“Gönül defteri asla kapatılmıyor borçsuz… Biz de efkarlanarak bahtiyar oluyoruz.“
Murat Menteş / Fink – 2021
Genç ve yakışıklı bir adam. Kökleri İslâm, mesleği dillere destan. Ve fakat yoktur memleketinde adını duyan. Bir garip diyarda, hayatın tam ortasında nefsi ile baş başa masum kahraman.
Yok mudur gören, çıkmaz mı anlayan?
Daha nice söz var belki Fink’i anlatan ve fakat haddi aşmamak icap eder velhâsılı kelâm!
Evet Fink. Murat Menteş’in şu zor günlerimizde imdadımıza yetişen yepyeni eseri. Kurgusu, yenilikçi yazım dili ve elbette yaşayan kahramanı ile aklımızı başımızdan alan bir kitap.
Murat Menteş birçoğumuzun hayatına Dublörün Dilemması ile sıkı bir giriş yaptığından bu yana her eserini merakla beklediğimiz, Türkçe bildiğimiz için şükrettiğimiz, kelimelerin arasında kaybolurken bir yandan da tekinsiz bir mahalde enselenme riskini her an hissettiğimiz nadir isimlerden.
Fink’i ve Asya – Pasifik ülkelerinde mesleğini icra ederken yaşadığı sayısız macera ile Göksenin Yıldırım’ın hikayesini Murat Menteş’e sorduk.
KONTROLLÜ KAOS
Göksenin Yıldırım ile yolunuz bir imza gününde kesişmiş, peki buradan Fink’e uzanan süreç nasıl gelişti?
Göksenin Bey garip bir biçimde zaten benim roman karakterlerime benziyor. Sofian Bebe de öyle. Göksenin Bey’le sohbet ettik, ahbap olduk. Bu sırada şunu fark ettim; gerçekten çok ilginç bir çocuk. Gerçekten de çok özel bir masumiyeti var. Ve dedim ki, ben bu hikâyeyi yazayım.

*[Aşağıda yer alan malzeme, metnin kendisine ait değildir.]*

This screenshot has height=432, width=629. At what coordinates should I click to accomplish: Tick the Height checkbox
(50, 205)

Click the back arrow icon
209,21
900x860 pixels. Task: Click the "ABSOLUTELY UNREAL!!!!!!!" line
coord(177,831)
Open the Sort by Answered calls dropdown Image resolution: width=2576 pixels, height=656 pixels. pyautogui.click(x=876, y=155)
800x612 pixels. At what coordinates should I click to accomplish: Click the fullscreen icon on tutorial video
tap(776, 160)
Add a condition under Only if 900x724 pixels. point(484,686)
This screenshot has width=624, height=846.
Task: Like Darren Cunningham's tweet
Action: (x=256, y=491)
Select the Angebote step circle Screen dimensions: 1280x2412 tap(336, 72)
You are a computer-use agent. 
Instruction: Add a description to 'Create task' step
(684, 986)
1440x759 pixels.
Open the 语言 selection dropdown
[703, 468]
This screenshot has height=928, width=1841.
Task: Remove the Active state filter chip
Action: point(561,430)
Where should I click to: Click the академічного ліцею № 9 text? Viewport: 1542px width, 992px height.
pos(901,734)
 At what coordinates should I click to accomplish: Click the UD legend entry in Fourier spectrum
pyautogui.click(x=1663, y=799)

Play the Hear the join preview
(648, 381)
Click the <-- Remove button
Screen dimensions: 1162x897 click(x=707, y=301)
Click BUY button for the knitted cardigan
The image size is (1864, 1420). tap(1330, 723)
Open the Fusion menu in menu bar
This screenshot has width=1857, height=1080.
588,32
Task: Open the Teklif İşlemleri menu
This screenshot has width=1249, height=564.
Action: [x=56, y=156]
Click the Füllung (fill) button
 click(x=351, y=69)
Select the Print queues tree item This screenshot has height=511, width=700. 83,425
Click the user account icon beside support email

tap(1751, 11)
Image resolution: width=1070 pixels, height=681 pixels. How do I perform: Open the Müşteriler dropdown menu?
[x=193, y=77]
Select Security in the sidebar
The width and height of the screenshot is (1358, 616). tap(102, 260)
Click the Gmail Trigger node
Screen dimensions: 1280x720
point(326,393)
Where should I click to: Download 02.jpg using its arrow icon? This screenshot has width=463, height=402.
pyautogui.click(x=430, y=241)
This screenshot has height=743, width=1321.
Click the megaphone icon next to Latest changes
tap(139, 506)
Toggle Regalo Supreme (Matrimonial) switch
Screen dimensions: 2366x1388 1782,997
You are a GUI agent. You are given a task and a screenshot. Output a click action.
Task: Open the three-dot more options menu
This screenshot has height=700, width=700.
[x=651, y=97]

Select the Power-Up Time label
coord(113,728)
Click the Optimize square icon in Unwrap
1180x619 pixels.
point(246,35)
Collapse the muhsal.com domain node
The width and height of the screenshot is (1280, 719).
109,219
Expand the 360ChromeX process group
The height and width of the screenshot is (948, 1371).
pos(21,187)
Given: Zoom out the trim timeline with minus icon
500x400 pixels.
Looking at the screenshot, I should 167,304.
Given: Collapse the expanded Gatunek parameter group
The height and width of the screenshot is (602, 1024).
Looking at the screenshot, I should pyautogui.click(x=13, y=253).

Göksenin Yıldırım’ın sizi etkileyen karakter özelliklerinden bahsedebilir misiniz?
Elbette. Lüks, para, şatafat, şöhret… adamın umurunda değil. Felaket, iflas, yıkım, yoksulluk, yalnızlık da onu etkilemiyor. Bu, büyüleyici. Aslında ona dert olan şeyler çok basit, küçük, insani meseleler. Bir hedefi yokmuş gibi görünüyor. Halbuki, normal biri olmak istiyor. Hayatındaki aşırılıklar, onun normalleşme arzusuyla içiçe.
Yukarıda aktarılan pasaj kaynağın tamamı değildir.